▶ **Job**
Rewrite every line of the records below. Scale each number in the answers (the image width and height and the click coordinates) by 1.7, rounding to whole numbers with halves going up, keep all other numbers unchanged, and leave the pictures out.

[Stored records]
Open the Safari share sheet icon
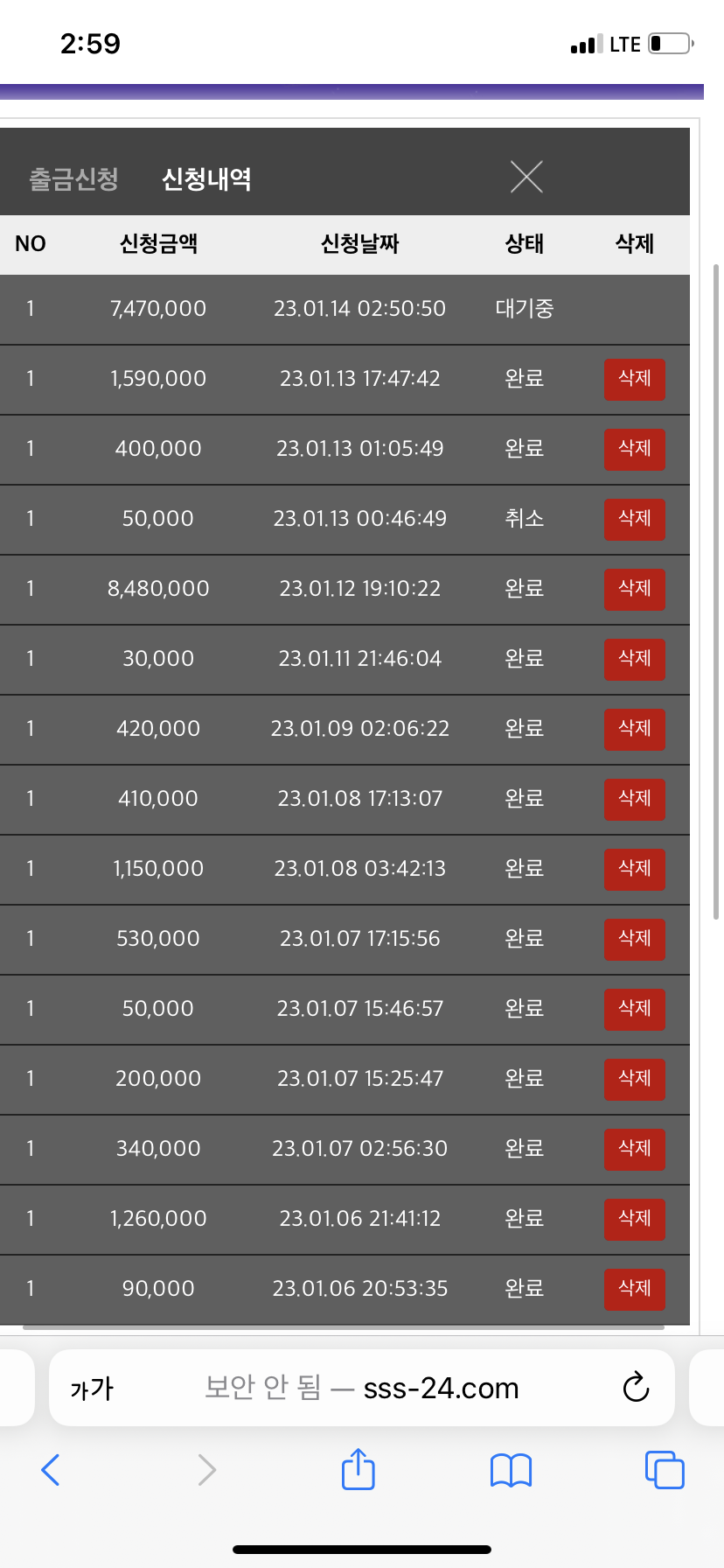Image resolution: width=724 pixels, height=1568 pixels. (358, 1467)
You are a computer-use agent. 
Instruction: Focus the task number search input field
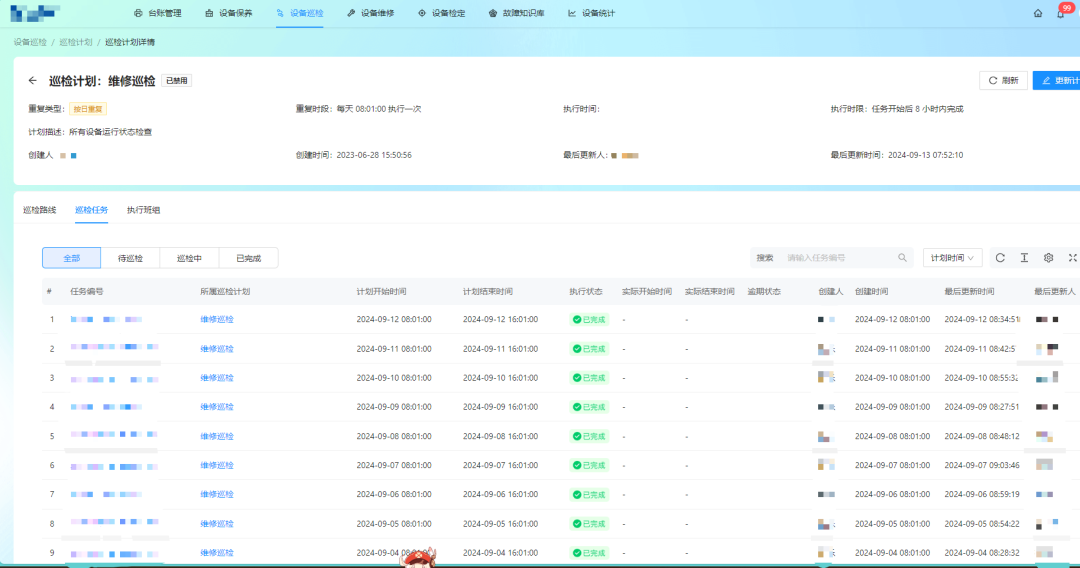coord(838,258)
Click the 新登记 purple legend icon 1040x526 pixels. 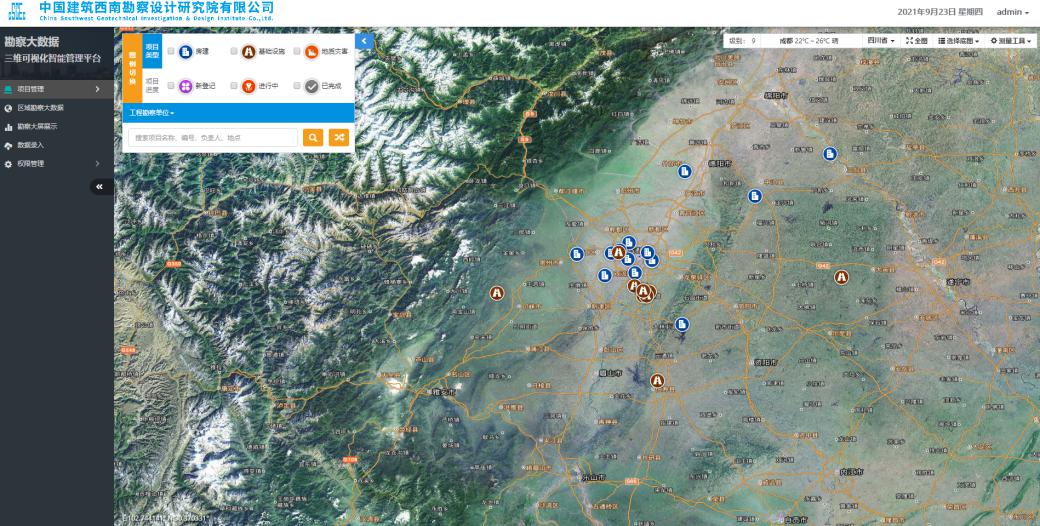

▶ **Written reply**
Open the Safari share sheet icon
Image resolution: width=1231 pixels, height=2666 pixels. (609, 2494)
You are a computer-use agent. 
Instruction: Focus the task number search input field
coord(1425,439)
Click the 新登记 purple legend icon 1040x526 pixels. 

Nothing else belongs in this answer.